• [Exercise aim]
Below are the records; pull every line that includes "BAZAR".

---------- Data for this exercise ----------

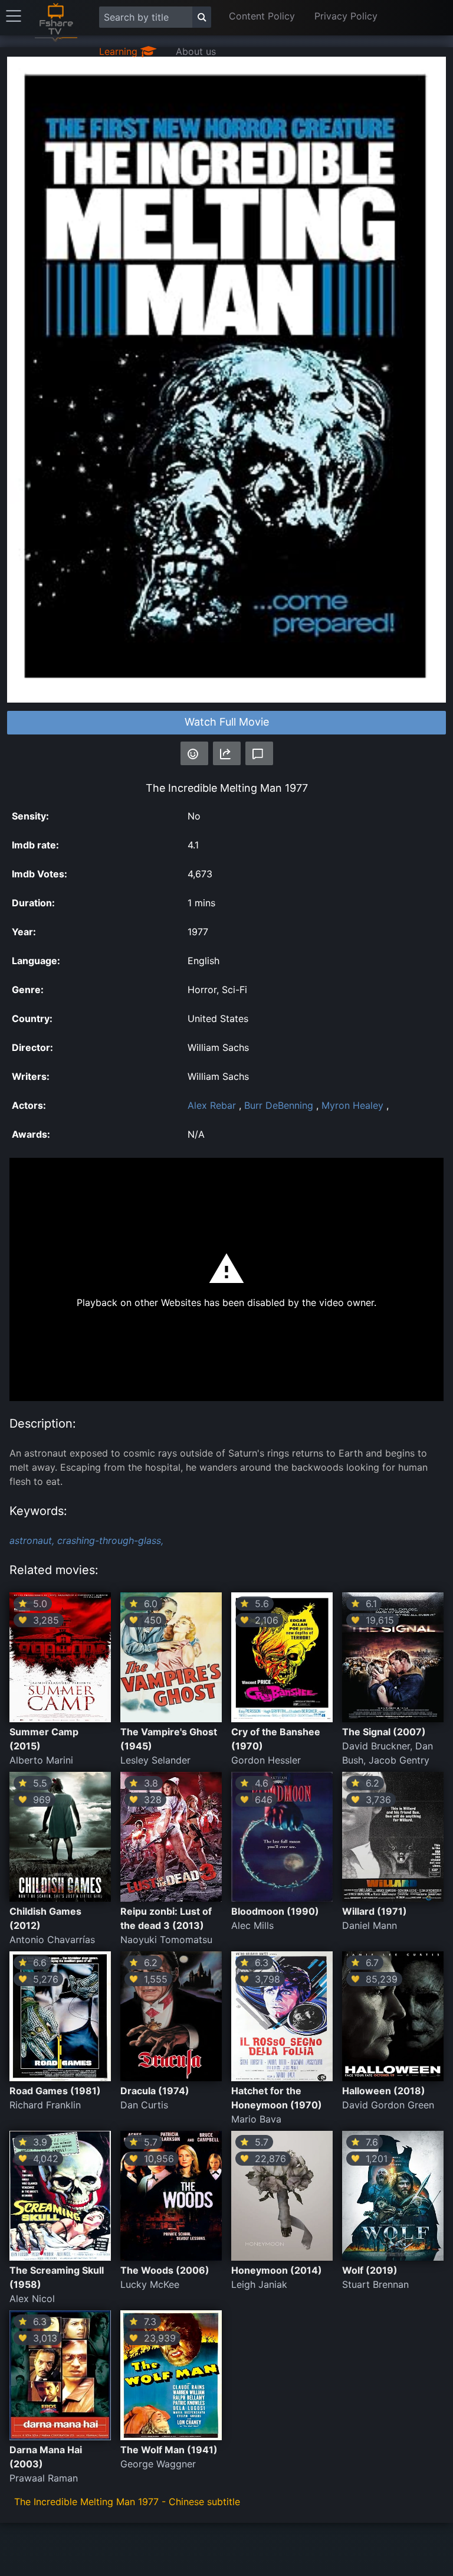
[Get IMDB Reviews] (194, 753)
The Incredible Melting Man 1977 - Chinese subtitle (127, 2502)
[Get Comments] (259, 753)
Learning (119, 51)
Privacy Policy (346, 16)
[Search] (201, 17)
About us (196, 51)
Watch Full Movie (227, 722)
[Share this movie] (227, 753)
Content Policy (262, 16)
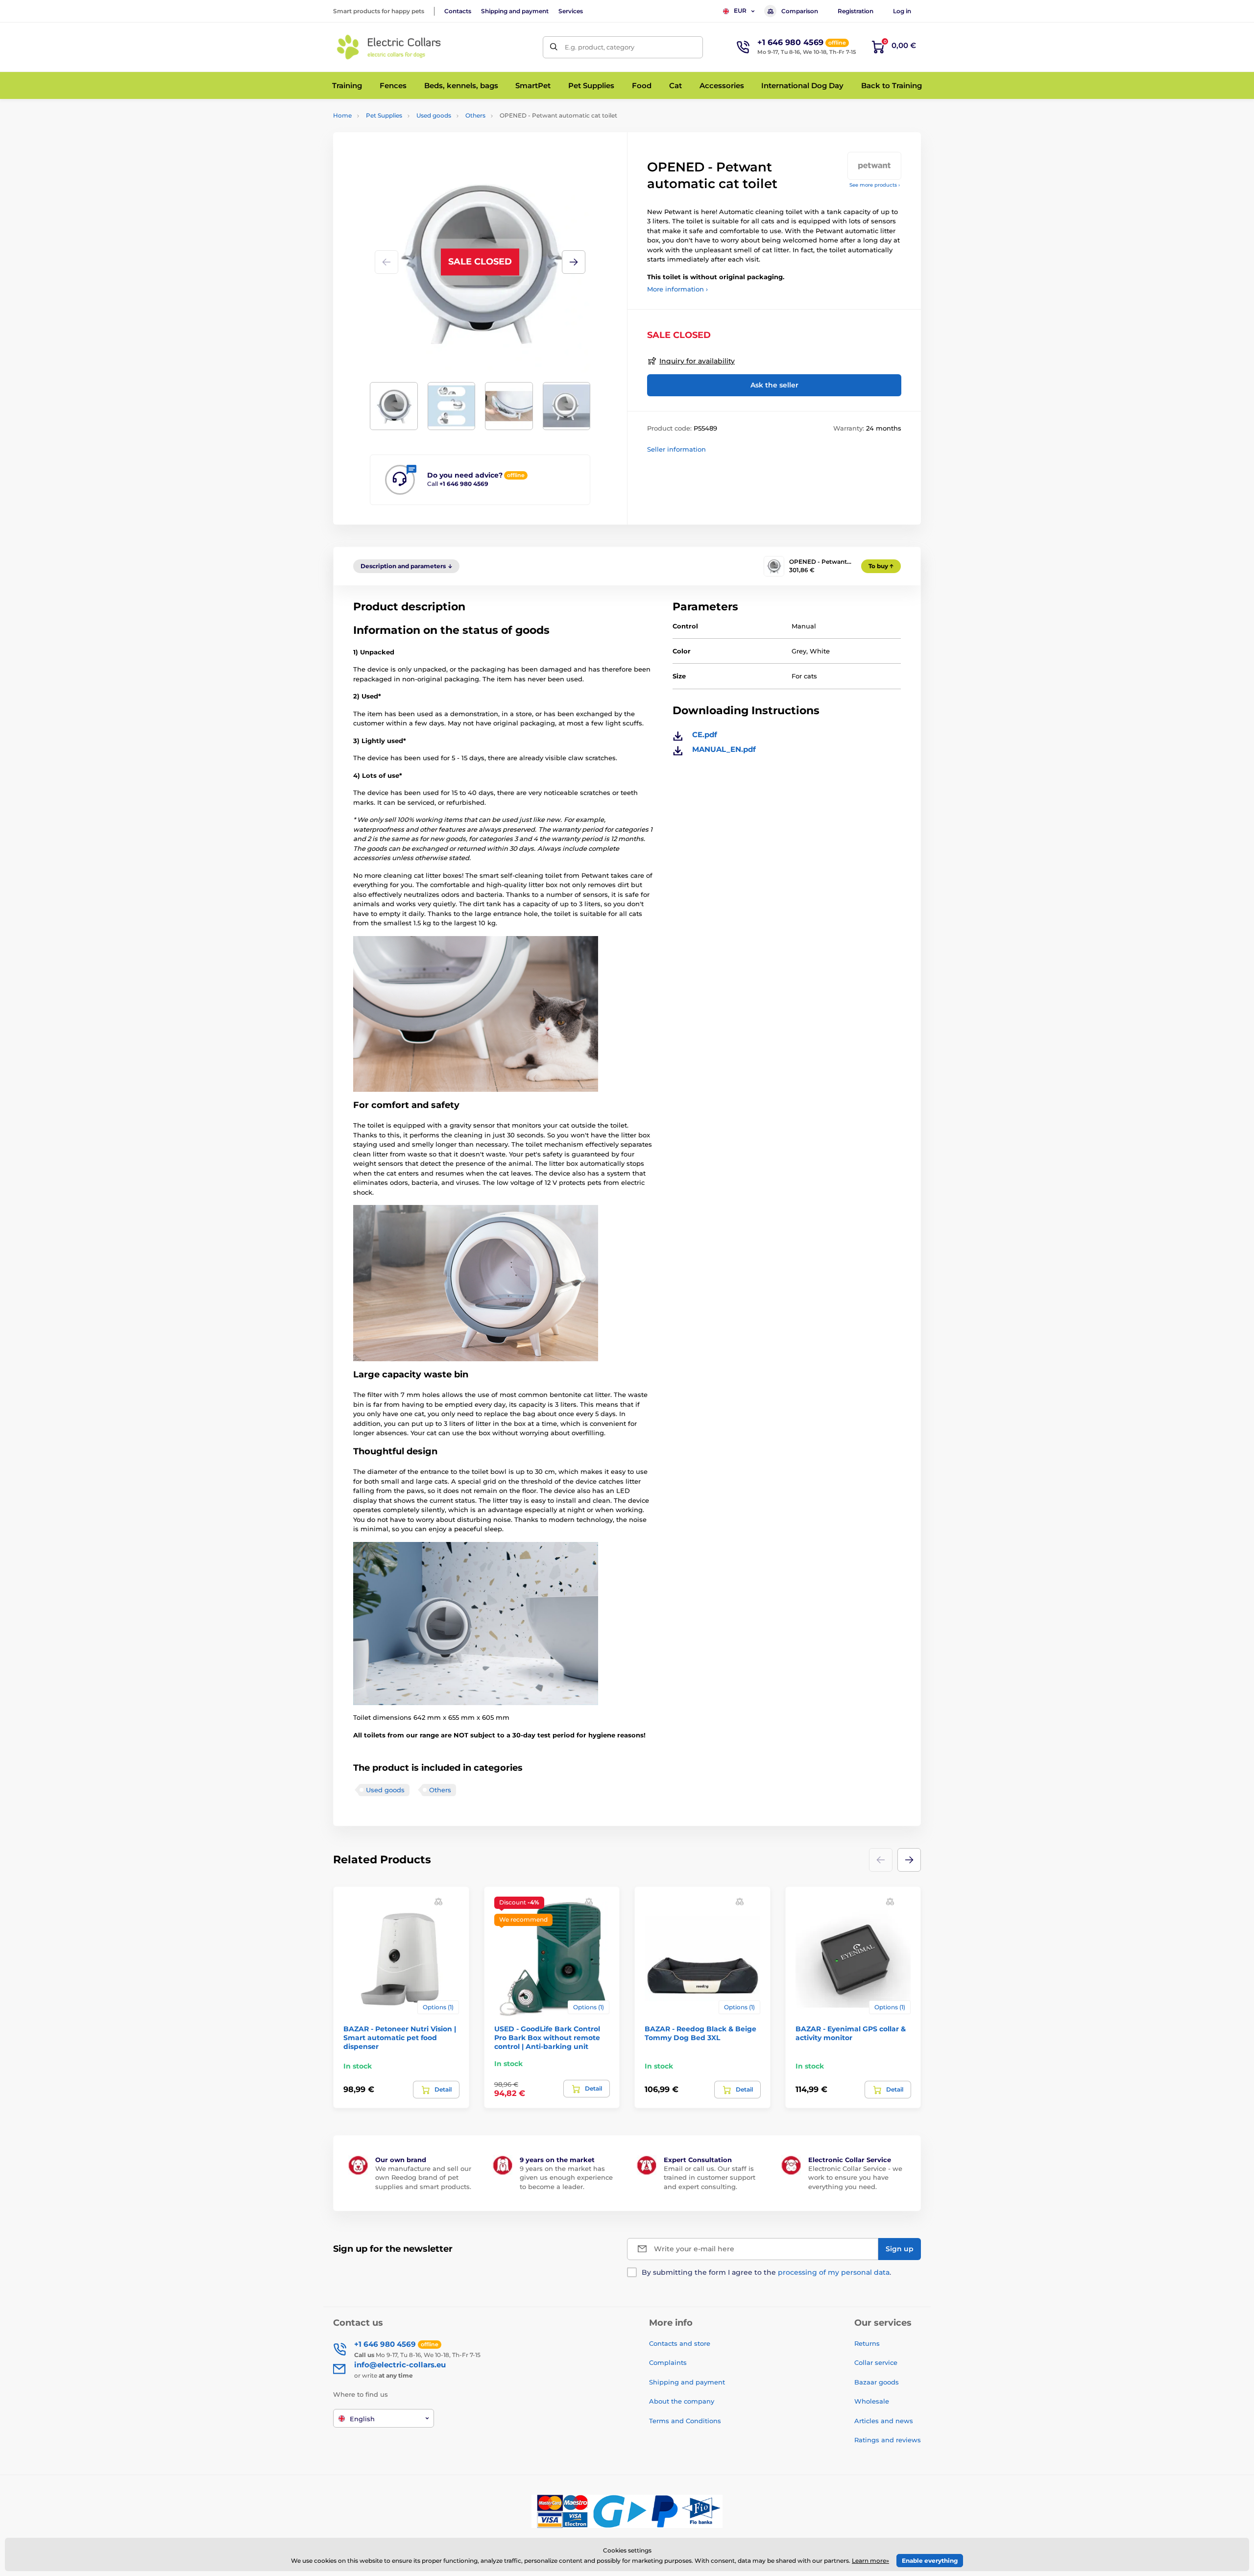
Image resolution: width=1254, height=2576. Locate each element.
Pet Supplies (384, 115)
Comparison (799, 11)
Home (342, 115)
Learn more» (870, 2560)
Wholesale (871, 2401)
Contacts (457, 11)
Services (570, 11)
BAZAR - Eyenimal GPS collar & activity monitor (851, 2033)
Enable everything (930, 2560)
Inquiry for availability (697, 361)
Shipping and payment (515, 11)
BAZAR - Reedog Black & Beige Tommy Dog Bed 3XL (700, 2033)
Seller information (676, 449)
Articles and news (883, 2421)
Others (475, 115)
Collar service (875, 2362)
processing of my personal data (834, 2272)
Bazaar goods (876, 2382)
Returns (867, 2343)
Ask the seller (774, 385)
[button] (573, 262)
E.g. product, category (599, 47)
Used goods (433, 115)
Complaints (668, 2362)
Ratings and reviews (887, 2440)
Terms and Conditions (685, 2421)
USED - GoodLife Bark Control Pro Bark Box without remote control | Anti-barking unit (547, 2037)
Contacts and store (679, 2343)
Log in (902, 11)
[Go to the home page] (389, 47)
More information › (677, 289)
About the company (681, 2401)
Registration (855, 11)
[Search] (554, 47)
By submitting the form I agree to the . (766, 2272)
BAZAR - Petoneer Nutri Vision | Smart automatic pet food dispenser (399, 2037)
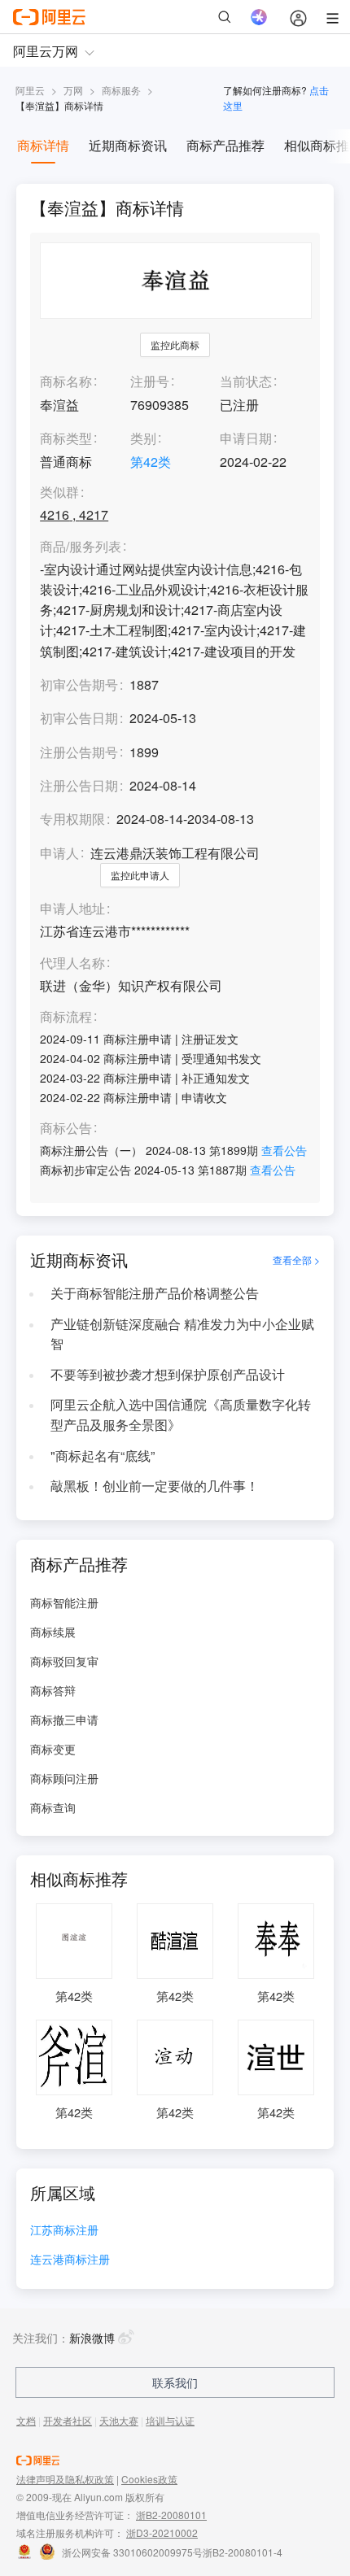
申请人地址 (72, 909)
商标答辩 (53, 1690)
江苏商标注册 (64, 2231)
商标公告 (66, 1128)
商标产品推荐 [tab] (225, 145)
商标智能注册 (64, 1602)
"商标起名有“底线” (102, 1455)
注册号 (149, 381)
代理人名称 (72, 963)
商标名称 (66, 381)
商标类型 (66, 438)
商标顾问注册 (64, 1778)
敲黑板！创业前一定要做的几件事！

----------

• [Solution for this problem]
BAZAR - Eyenimal GPS collar & activity monitor (851, 2033)
BAZAR - Reedog Black & Beige Tommy Dog Bed 3XL (700, 2033)
BAZAR - Petoneer Nutri Vision | Smart automatic pet food dispenser (399, 2037)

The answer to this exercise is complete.